Step 1: Classify the Coordination Problem

Different coordination challenges require different signal designs.

AI Coordination Problem Types:
┌─────────────────────┬──────────────────────────────────────────────────┐
│ Type                │ Characteristics                                  │
├─────────────────────┼──────────────────────────────────────────────────┤
│ Foraging            │ Multiple independent searches running in         │
│ (scattered search)  │ parallel or sequence. Coordination need: share   │
│                     │ findings, avoid duplicate work, converge on      │
│                     │ best trail                                       │
├─────────────────────┼──────────────────────────────────────────────────┤
│ Consensus           │ Multiple approaches evaluated, one must be       │
│ (competing paths)   │ selected. Coordination need: independent         │
│                     │ evaluation, unbiased comparison, commitment      │
├─────────────────────┼──────────────────────────────────────────────────┤
│ Construction        │ Building a complex output incrementally (multi-  │
│ (incremental build) │ file edit, long document). Coordination need:    │
│                     │ consistency across parts, progress tracking,     │
│                     │ dependency ordering                              │
├─────────────────────┼──────────────────────────────────────────────────┤
│ Defense             │ Maintaining quality under pressure (tight time,  │
│ (quality under      │ complex requirements). Coordination need:        │
│ pressure)           │ monitoring for errors, rapid correction,         │
│                     │ awareness of degradation                         │
├─────────────────────┼──────────────────────────────────────────────────┤
│ Division of labor   │ Task decomposed into sub-tasks with              │
│ (sub-task mgmt)     │ dependencies. Coordination need: ordering,       │
│                     │ handoff, result integration                      │
└─────────────────────┴──────────────────────────────────────────────────┘

Classify the current task. Most complex tasks are Construction or Division of Labor; most debugging tasks are Foraging; most design decisions are Consensus.

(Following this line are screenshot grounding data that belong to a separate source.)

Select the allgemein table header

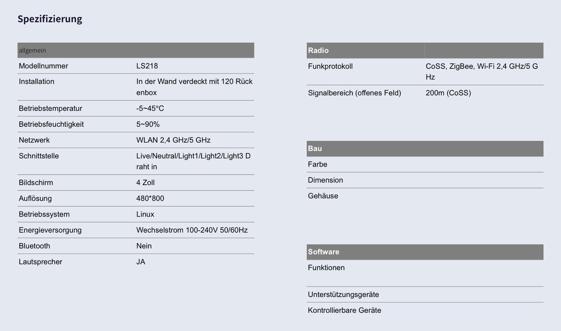[x=32, y=51]
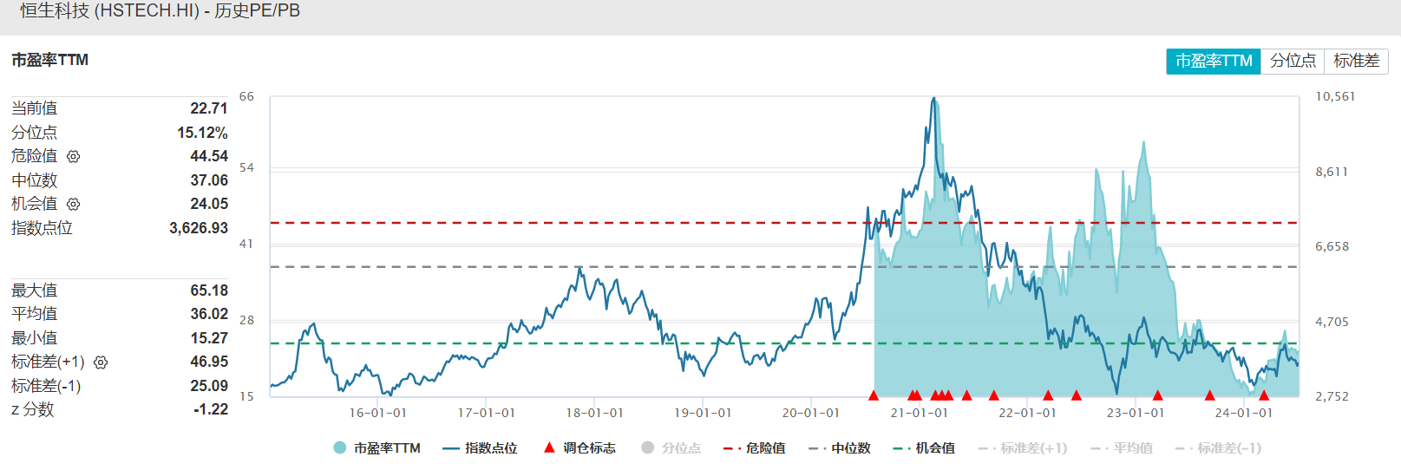The height and width of the screenshot is (470, 1401).
Task: Click the grey circle 分位点 legend icon
Action: coord(647,447)
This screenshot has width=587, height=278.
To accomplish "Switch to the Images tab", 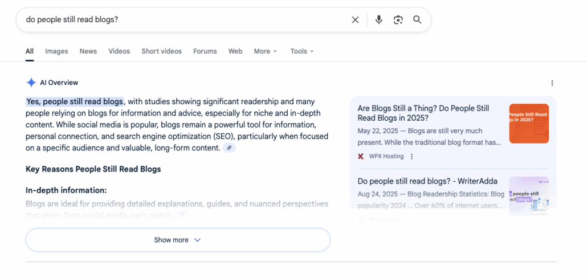I will coord(56,51).
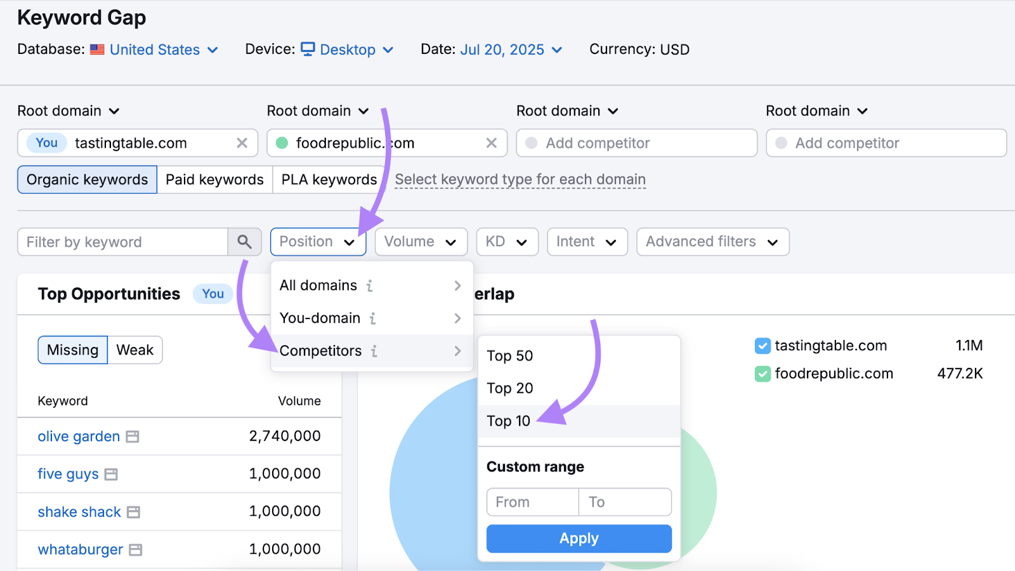This screenshot has width=1015, height=571.
Task: Click the green foodrepublic.com color dot
Action: point(282,143)
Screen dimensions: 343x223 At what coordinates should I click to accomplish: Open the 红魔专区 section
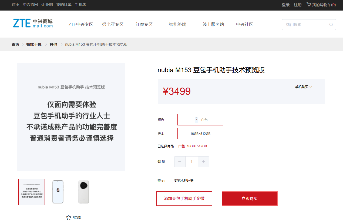coord(144,24)
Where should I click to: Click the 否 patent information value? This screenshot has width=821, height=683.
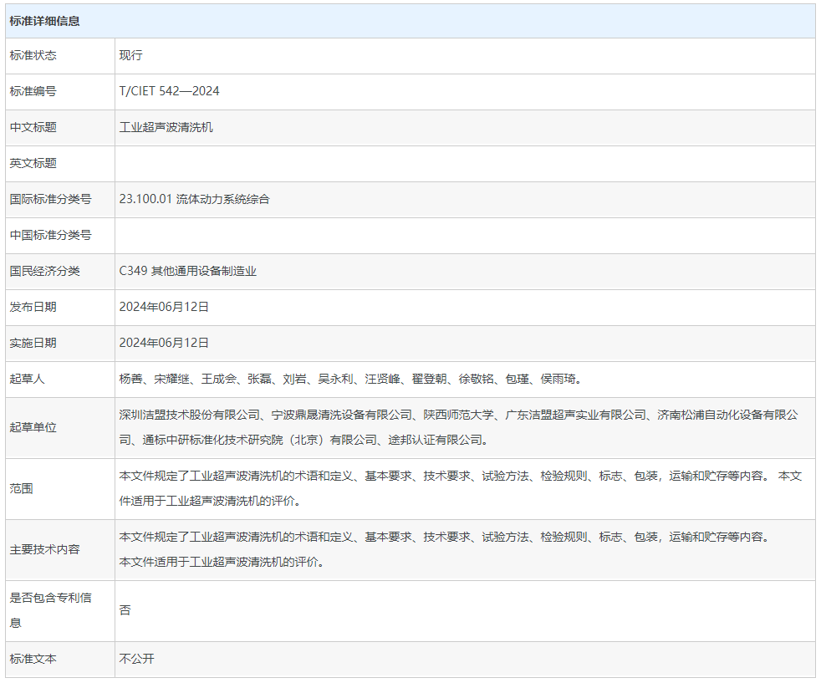click(125, 610)
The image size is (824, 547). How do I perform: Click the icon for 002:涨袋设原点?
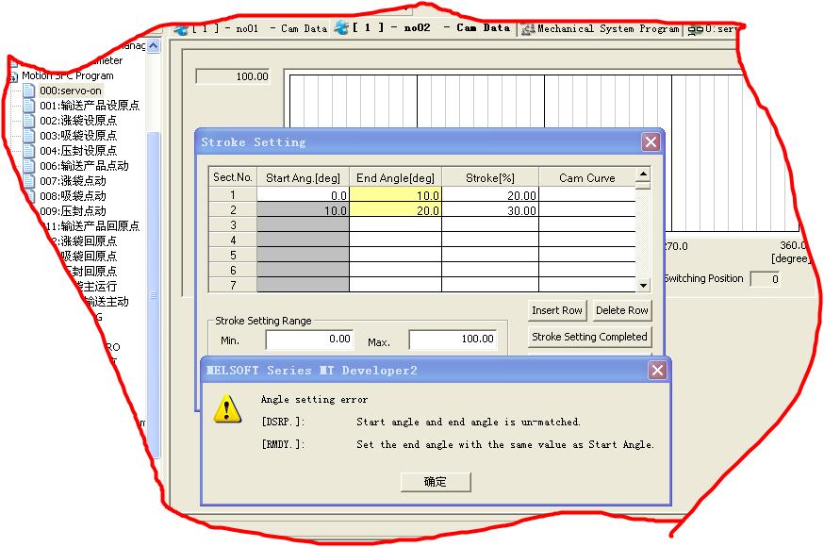pyautogui.click(x=29, y=121)
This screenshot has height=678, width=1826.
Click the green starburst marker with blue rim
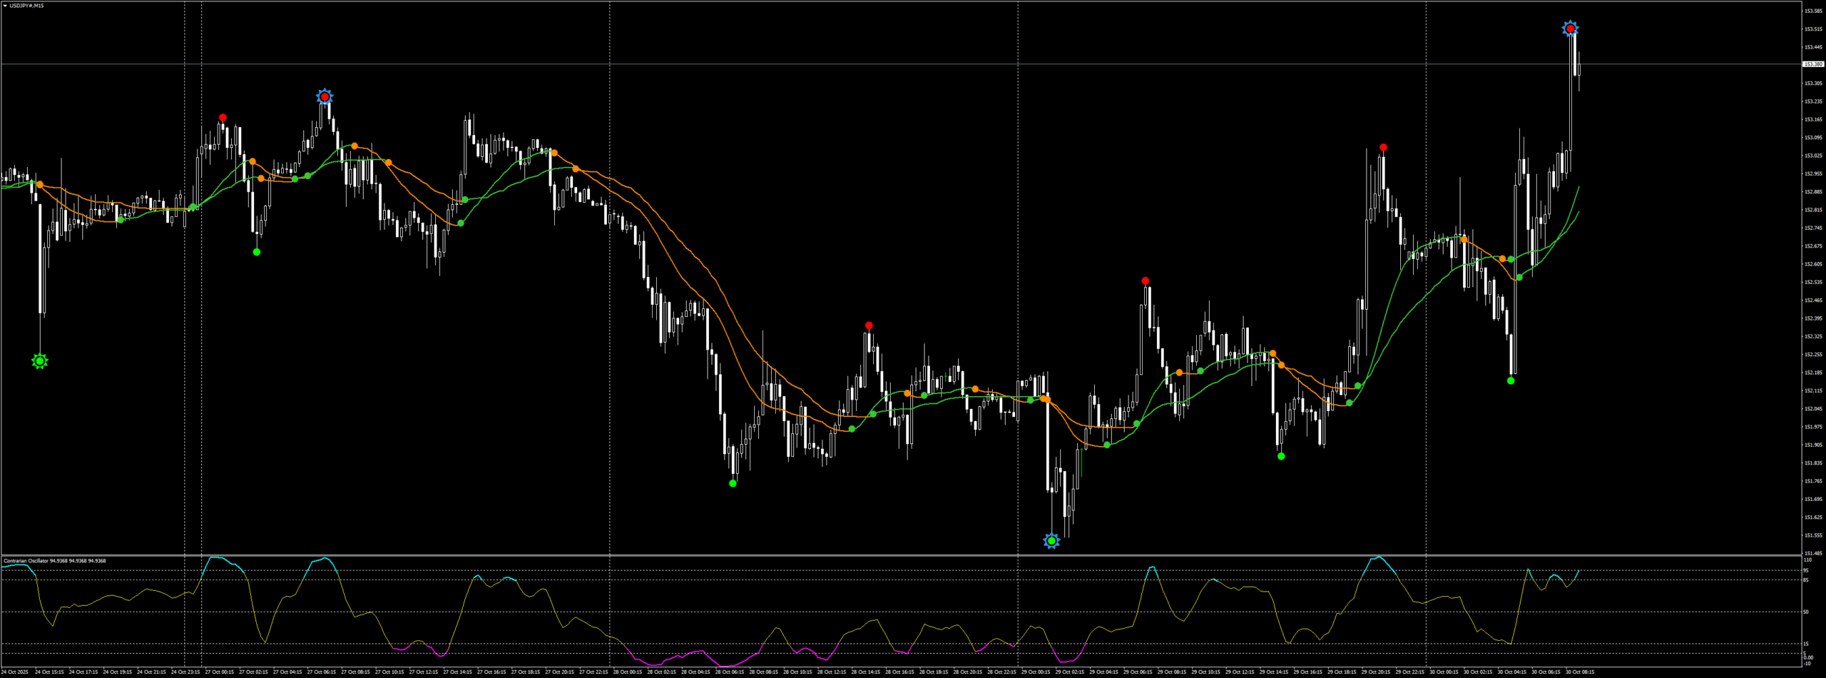[1051, 541]
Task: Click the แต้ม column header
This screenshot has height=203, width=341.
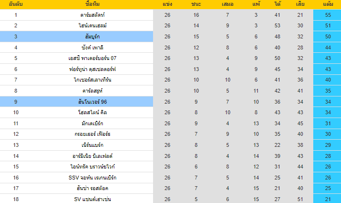Action: coord(328,5)
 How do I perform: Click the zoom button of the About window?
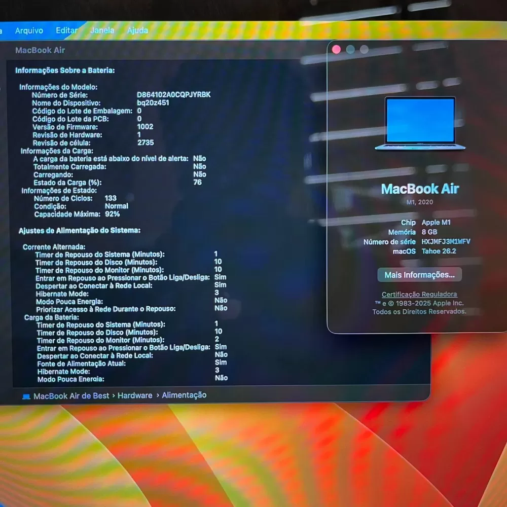pos(364,49)
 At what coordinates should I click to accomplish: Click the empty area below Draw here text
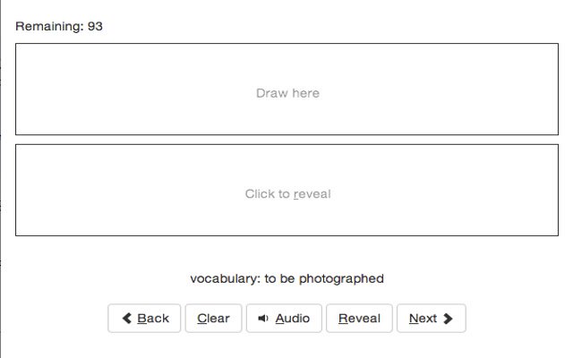[x=287, y=117]
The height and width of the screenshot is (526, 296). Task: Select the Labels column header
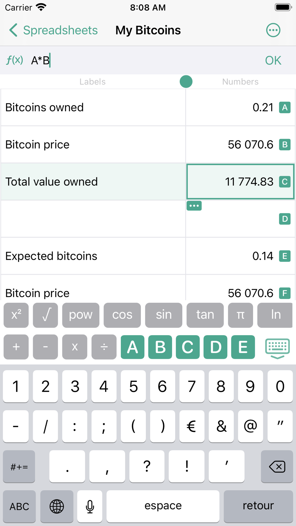click(x=92, y=82)
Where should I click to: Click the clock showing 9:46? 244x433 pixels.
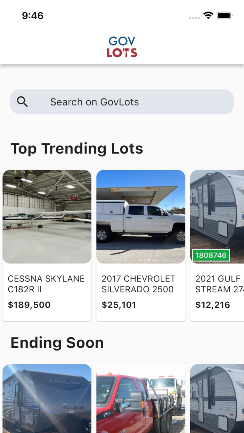click(33, 15)
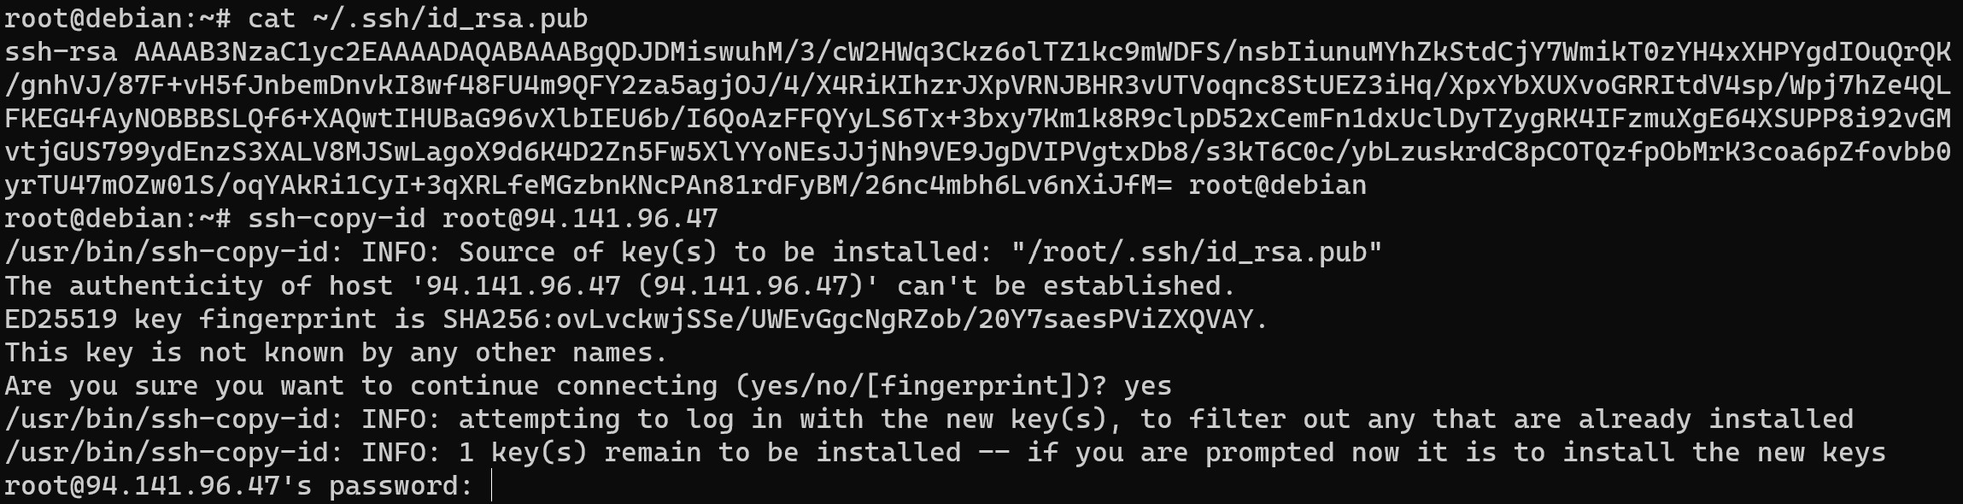Click the SHA256 fingerprint string
Image resolution: width=1963 pixels, height=504 pixels.
pyautogui.click(x=847, y=319)
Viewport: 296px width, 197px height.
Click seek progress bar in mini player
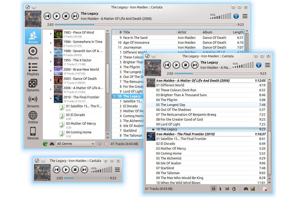[x=86, y=178]
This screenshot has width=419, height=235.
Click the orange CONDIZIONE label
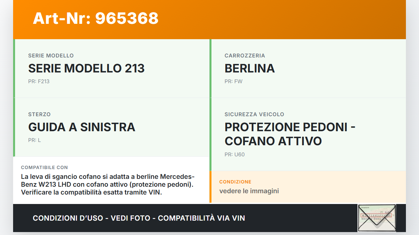click(235, 182)
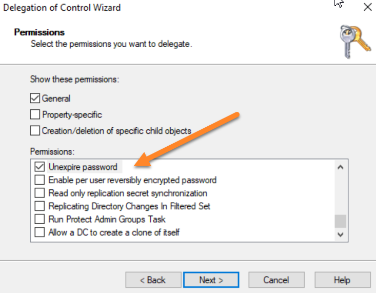Select Run Protect Admin Groups Task checkbox
376x293 pixels.
[x=39, y=219]
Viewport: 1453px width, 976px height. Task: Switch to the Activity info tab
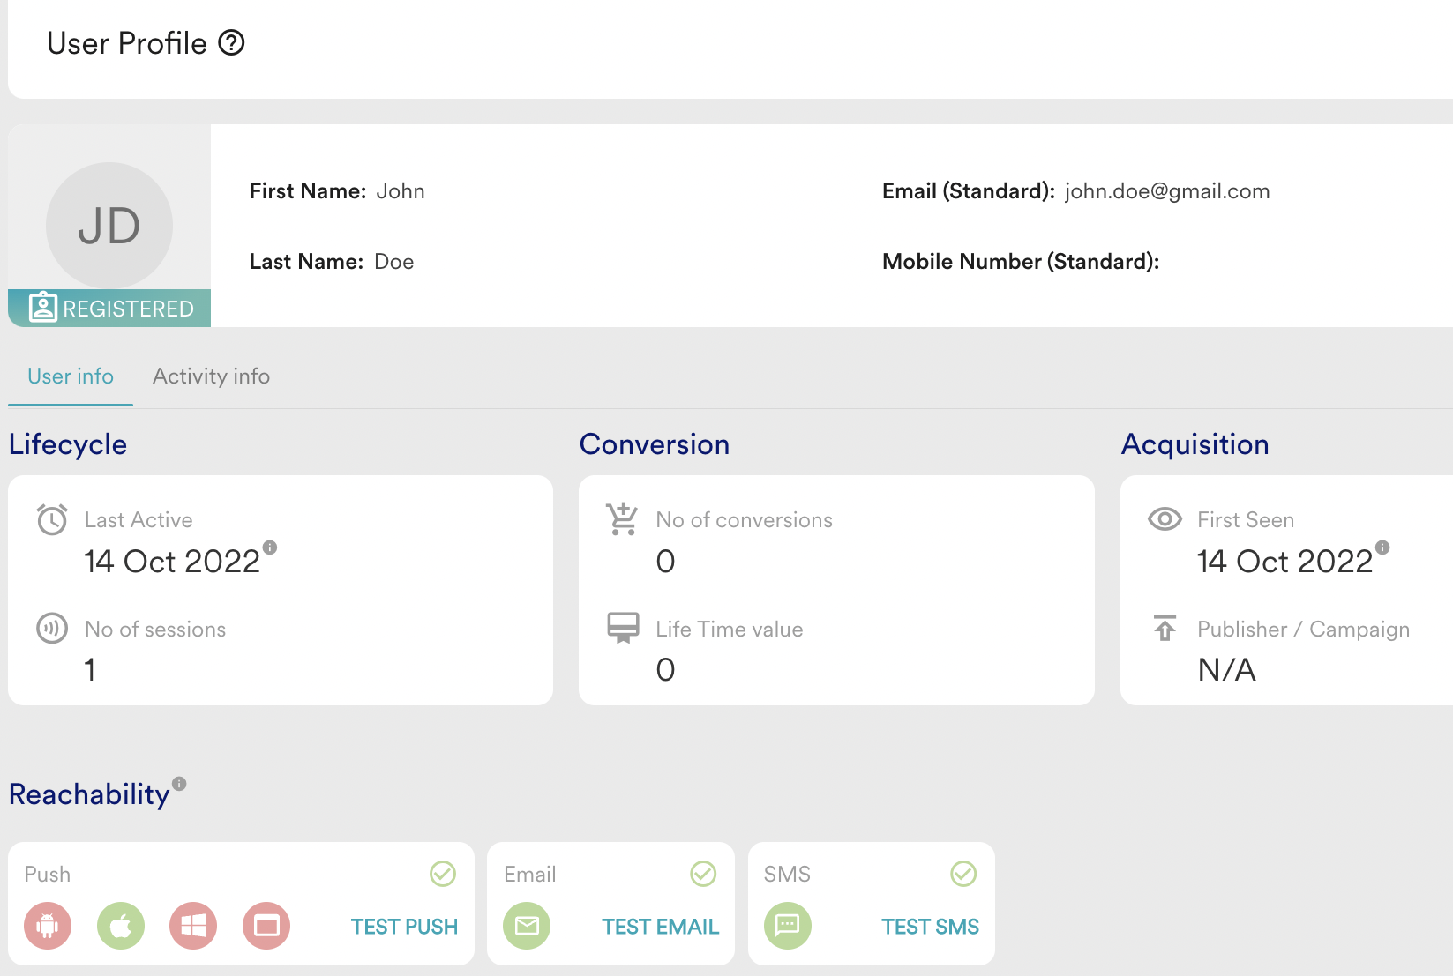coord(211,376)
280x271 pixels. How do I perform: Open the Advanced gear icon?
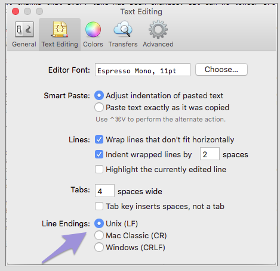158,29
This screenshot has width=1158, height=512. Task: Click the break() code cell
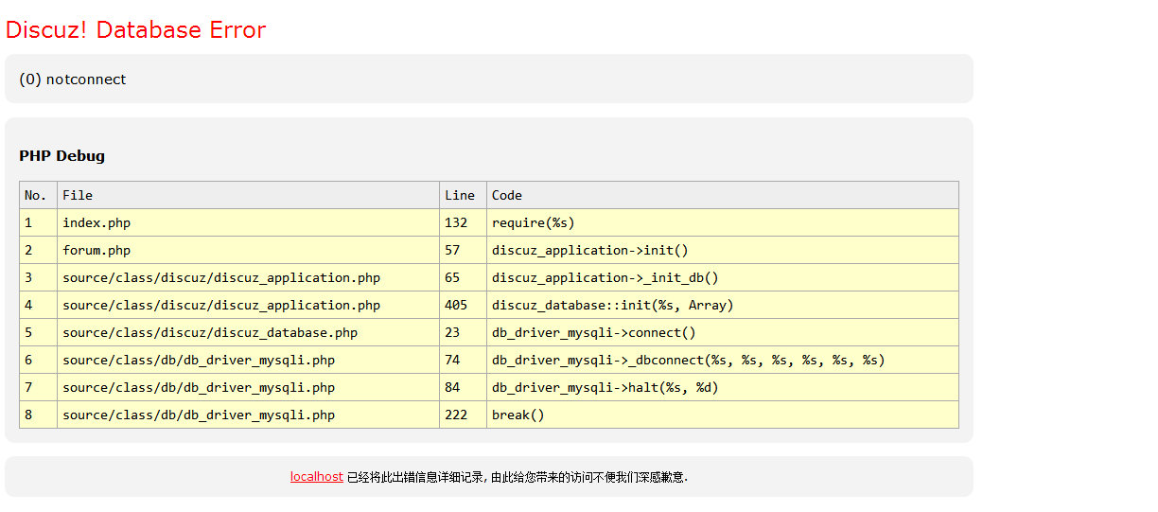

Expected: A clear classification that determines which coordination signals to use. The classification should match how the task actually feels, not how it was described.

On failure: If the task spans multiple types (common for large tasks), identify the dominant type for the current phase. Construction during implementation, Foraging during debugging, Consensus during design. The type can change as the task progresses.

Step 2: Design Context Signals

Treat information in the conversation context as signals with freshness and decay properties.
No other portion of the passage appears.